Text passage
The astronomers considered Ceres a planet. It was considered a planet
along with Vesta,Pallas,and Juno...until they kept finding more and
more bodies in the asteroid belt. I knew this long time ago. I thought
most astrologers knew about Ceres once being considered a planet.
The astronomers didn't know about the kuiper belt when Pluto was
discovered in 1930's. Since 1991, they found many objects in the
kuiper belt. When they found one that was larger than Pluto, they were
forced to come up with a definition for planet. Pluto pretty much had
the same fate as Ceres. Pluto is unlike any other planet that it has a
very elliptical orbit that it travels inside Neptune's orbit,and that
is why it didn't meet the planetary criteria. It didn't clear the
kuiper belt just like Ceres didn't clear the asteroid belt. I always
thought Ceres was underrated in Astrology,and that it could have just
as much influence Astrology as Pluto.

Entries from a pointing dataset:
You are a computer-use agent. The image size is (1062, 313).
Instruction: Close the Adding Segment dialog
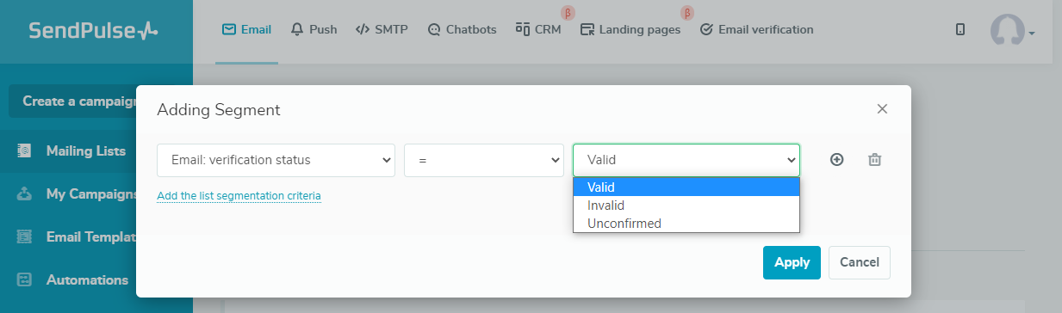(882, 109)
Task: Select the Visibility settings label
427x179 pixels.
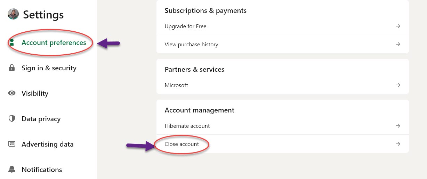Action: [35, 93]
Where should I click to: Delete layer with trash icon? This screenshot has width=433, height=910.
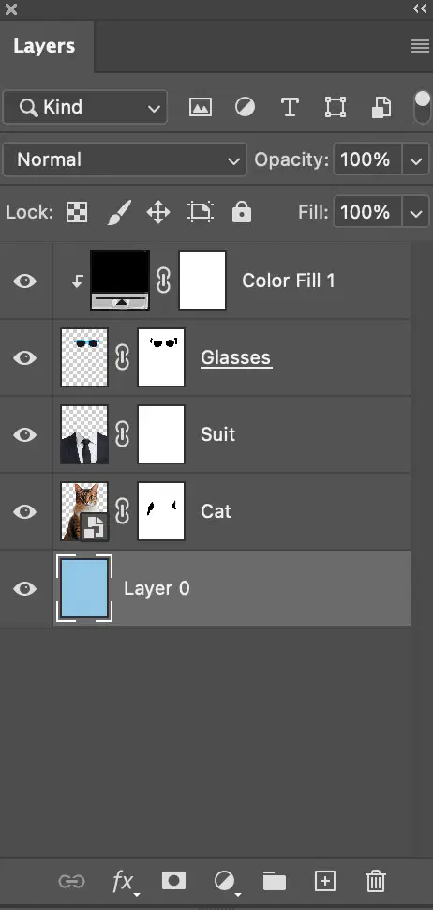(376, 881)
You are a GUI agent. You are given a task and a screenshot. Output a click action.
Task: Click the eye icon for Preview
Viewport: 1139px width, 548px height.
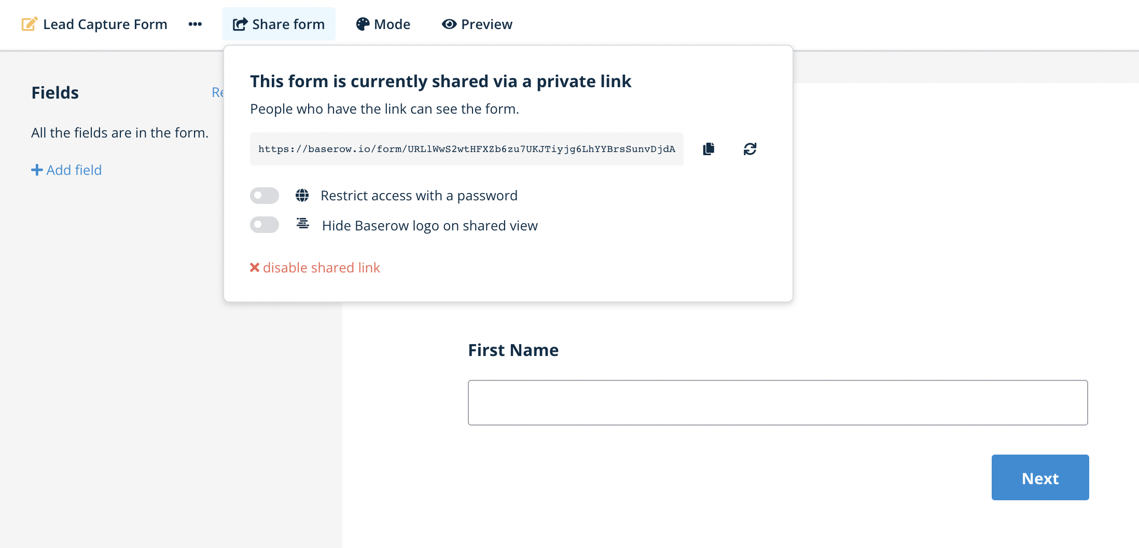449,24
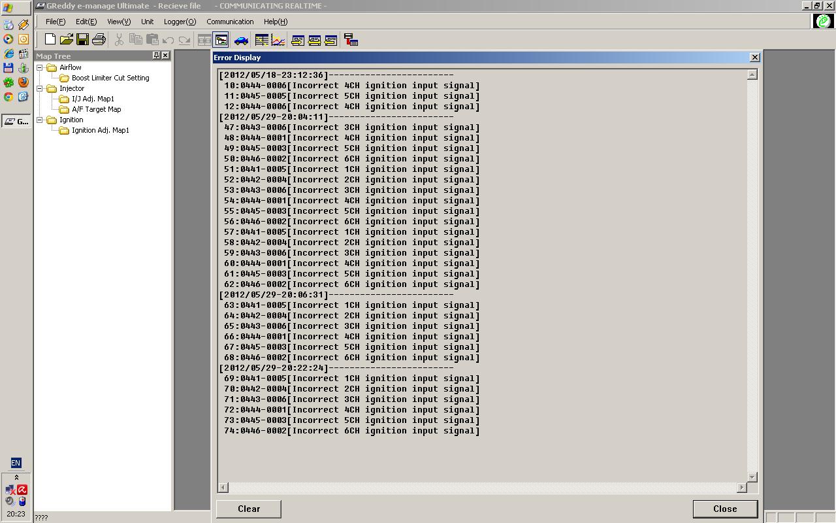Save file using floppy disk icon

82,40
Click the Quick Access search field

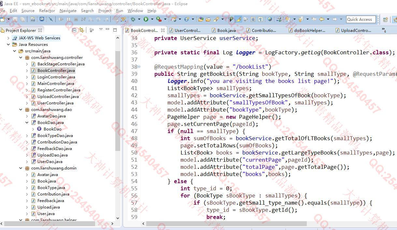tap(361, 20)
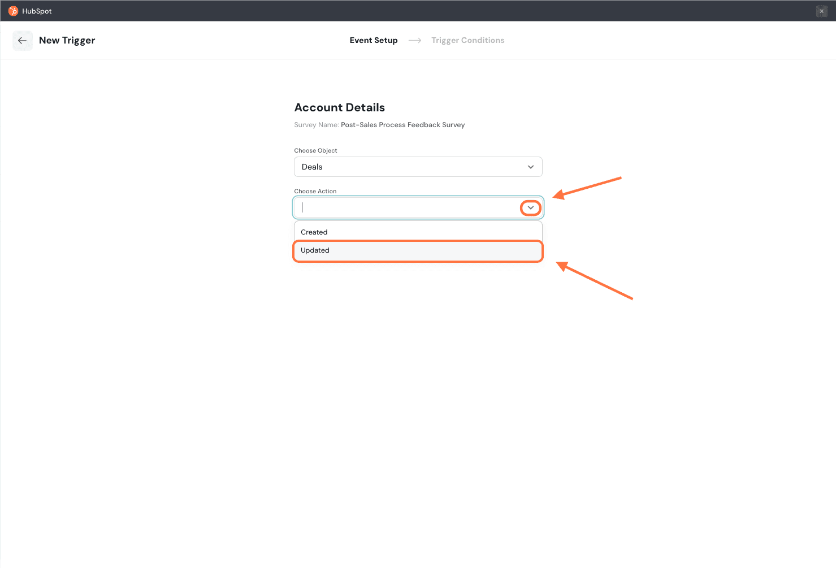Click the HubSpot title bar text
This screenshot has height=568, width=836.
coord(37,11)
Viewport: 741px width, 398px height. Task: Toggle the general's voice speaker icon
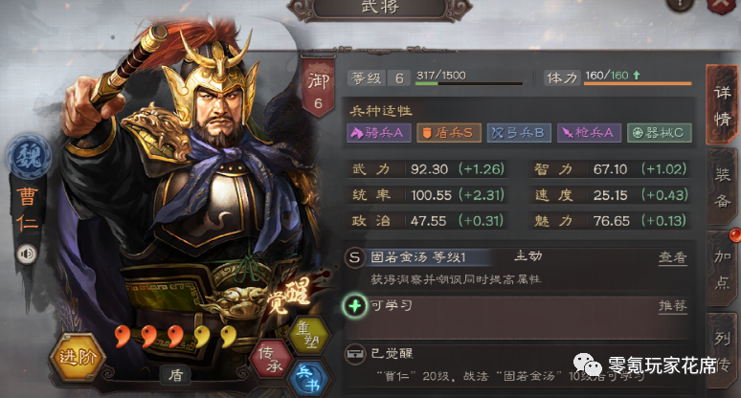27,254
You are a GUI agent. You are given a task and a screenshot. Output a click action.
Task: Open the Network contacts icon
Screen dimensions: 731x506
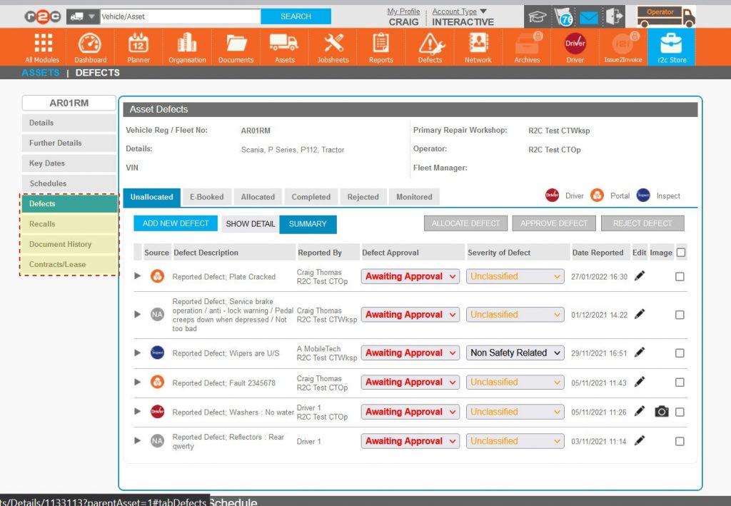[478, 44]
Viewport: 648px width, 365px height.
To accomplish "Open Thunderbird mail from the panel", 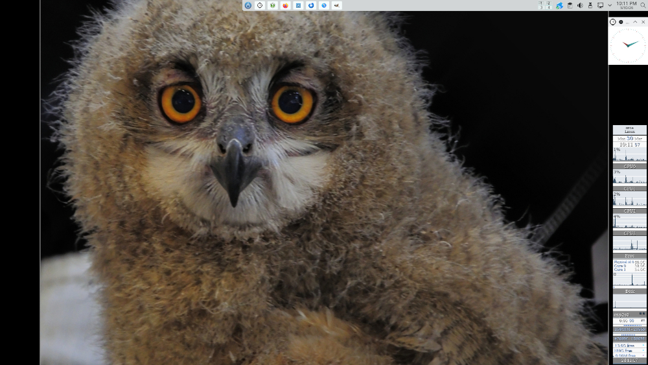I will coord(311,5).
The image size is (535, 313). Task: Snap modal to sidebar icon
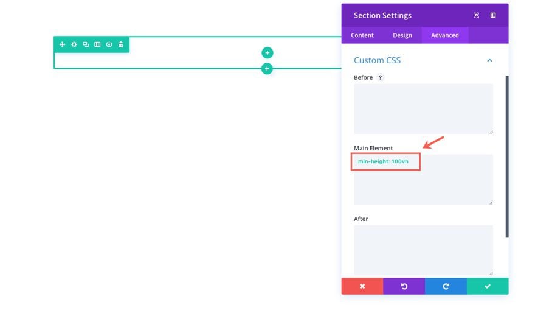(x=493, y=15)
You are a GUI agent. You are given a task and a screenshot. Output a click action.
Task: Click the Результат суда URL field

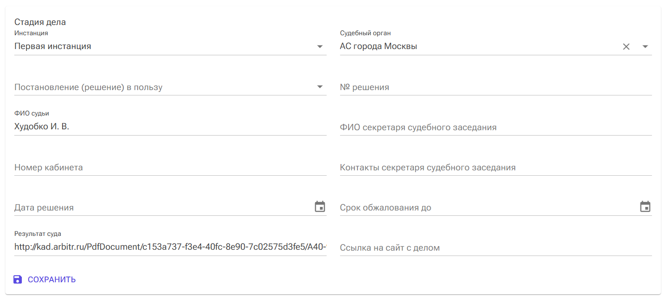170,247
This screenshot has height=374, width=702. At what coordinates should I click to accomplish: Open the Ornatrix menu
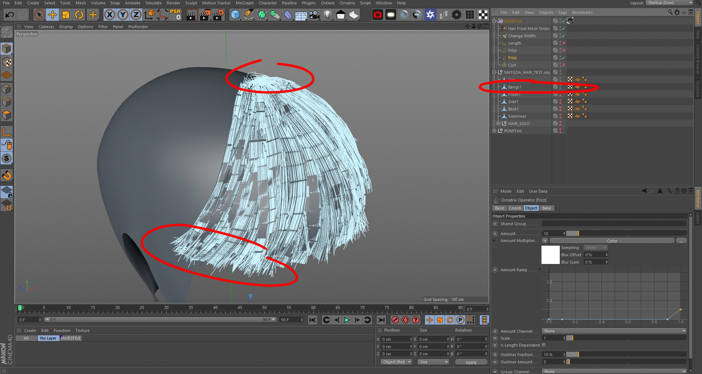(347, 3)

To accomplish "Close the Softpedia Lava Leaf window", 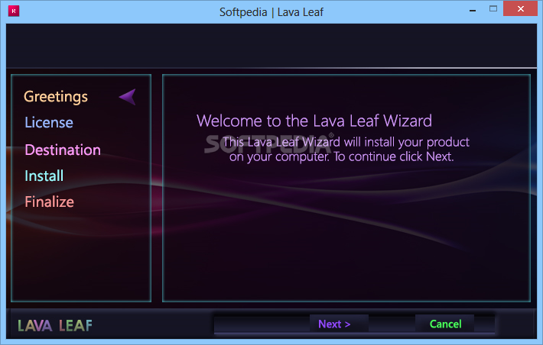I will 521,8.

Required work
a: Using the passage on Ceres and Pluto, decide whether each statement agrees with it, and give yes or no along with the words from the passage that settle it: (i) Ceres was once considered a planet together with Vesta, Pallas, and Juno. (ii) Astronomers already knew about the Kuiper belt when Pluto was discovered. (iii) Objects have been found in the Kuiper belt since 1991.
b: Reproduce word for word the part of the passage on Ceres and Pluto that opens with the words containing "The astronomers didn't" and closes with "Astrology as Pluto.".

Task results
a:
(i) Yes: "It was considered a planet along with Vesta,Pallas,and Juno"
(ii) No: "The astronomers didn't know about the kuiper belt when Pluto was discovered in 1930's."
(iii) Yes: "Since 1991, they found many objects in the kuiper belt."

b:
The astronomers didn't know about the kuiper belt when Pluto was
discovered in 1930's. Since 1991, they found many objects in the
kuiper belt. When they found one that was larger than Pluto, they were
forced to come up with a definition for planet. Pluto pretty much had
the same fate as Ceres. Pluto is unlike any other planet that it has a
very elliptical orbit that it travels inside Neptune's orbit,and that
is why it didn't meet the planetary criteria. It didn't clear the
kuiper belt just like Ceres didn't clear the asteroid belt. I always
thought Ceres was underrated in Astrology,and that it could have just
as much influence Astrology as Pluto.